"There is a picture of myself on the wall." Can a reflexive pronoun be used without an antecedent like this?
I need an answer for a question that has been bugging me for a while. So, I understand that reflexive pronouns needs to have a subject to refer to, or to be the reflection of. Then lately I've come across a sentence using a reflexive pronoun which was grammatically correct, but with the absence of the antecedent. So can a reflexive pronoun be used without an antecedent like this?
There is a picture of myself on the wall.
There are many uses for the word myself, and to treat it as only a reflexive pronoun is too prescriptive — so prescriptive, in fact, that it would be wrong. The use you give is indeed accepted as correct English, but for a rather tricky reason.
Nonetheless, use of one-word myself to stand in for two-word my self is established and generally accepted: "You seem like a better version of myself" would not normally be objected to, and "I just want to be myself" is perfectly fine.
(From Slate.com)
The first example that they give is exactly the use you're asking about.
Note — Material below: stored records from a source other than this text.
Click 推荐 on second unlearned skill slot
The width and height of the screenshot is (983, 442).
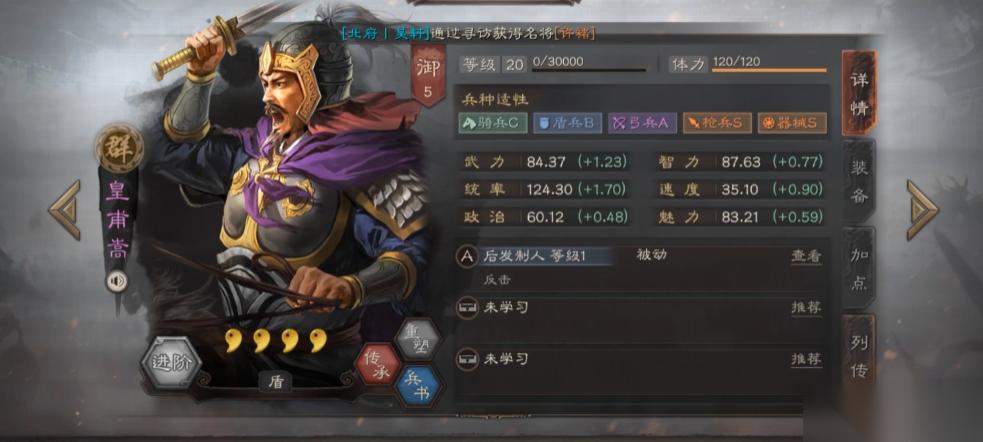coord(806,359)
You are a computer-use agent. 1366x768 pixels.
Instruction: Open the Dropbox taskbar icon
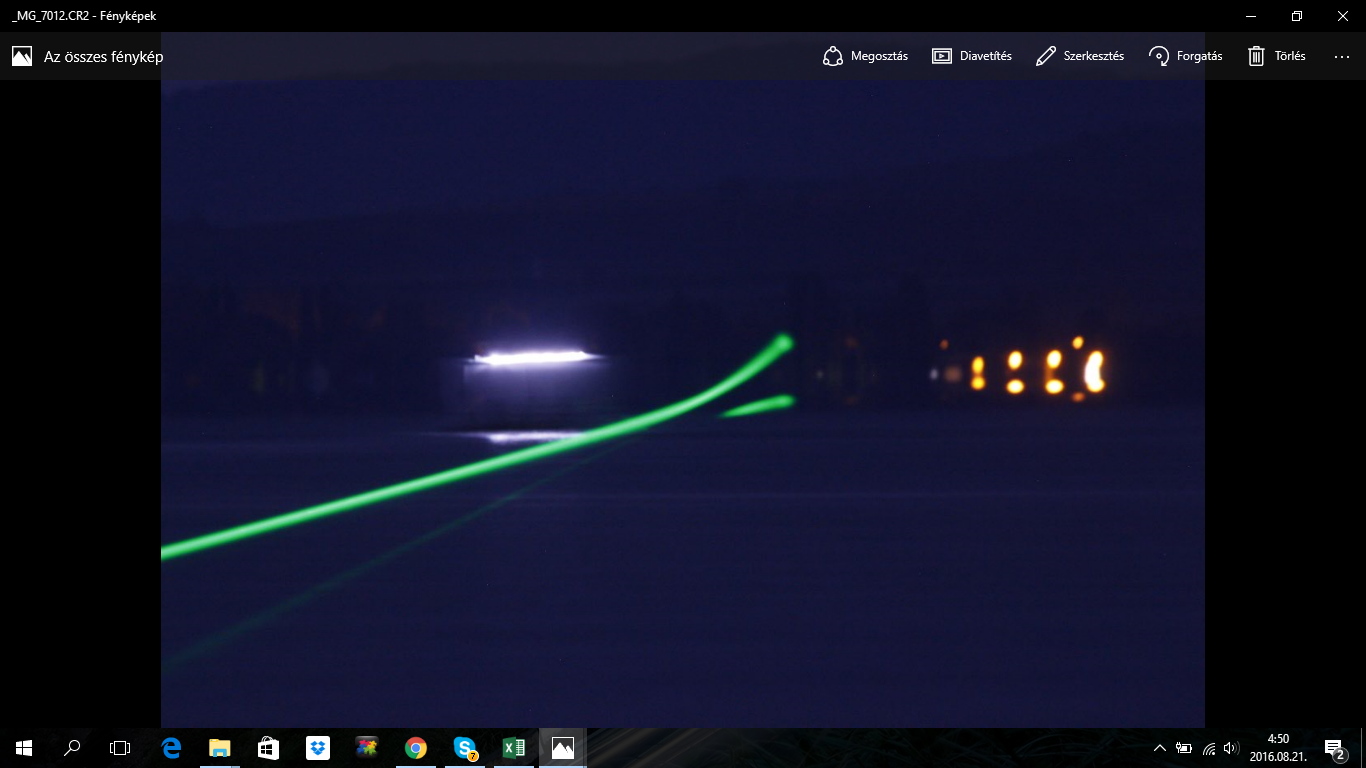point(318,747)
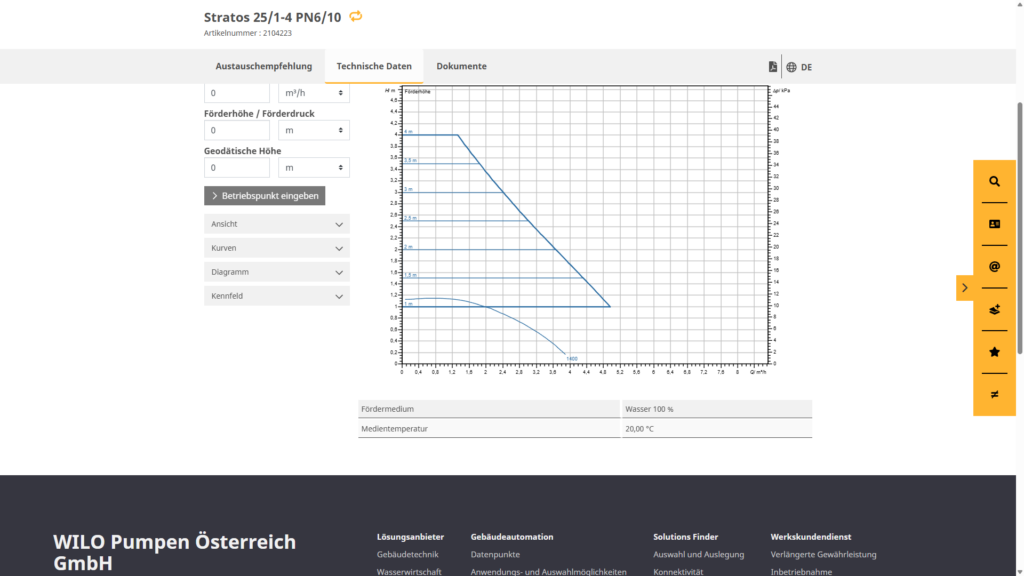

It's where myself means what it literally describes, my self. Suppose you were going to say my friend instead of myself. That would make sense, wouldn't it?
There is a picture of my friend on the wall.
There is a picture of myself on the wall. same logic
The word is simply being used in a different function than a reflexive pronoun. It's more like a contraction of the two word phrase my self. So it is indeed correct. The Slate.com article gives a lot of examples of both correct and incorrect usage.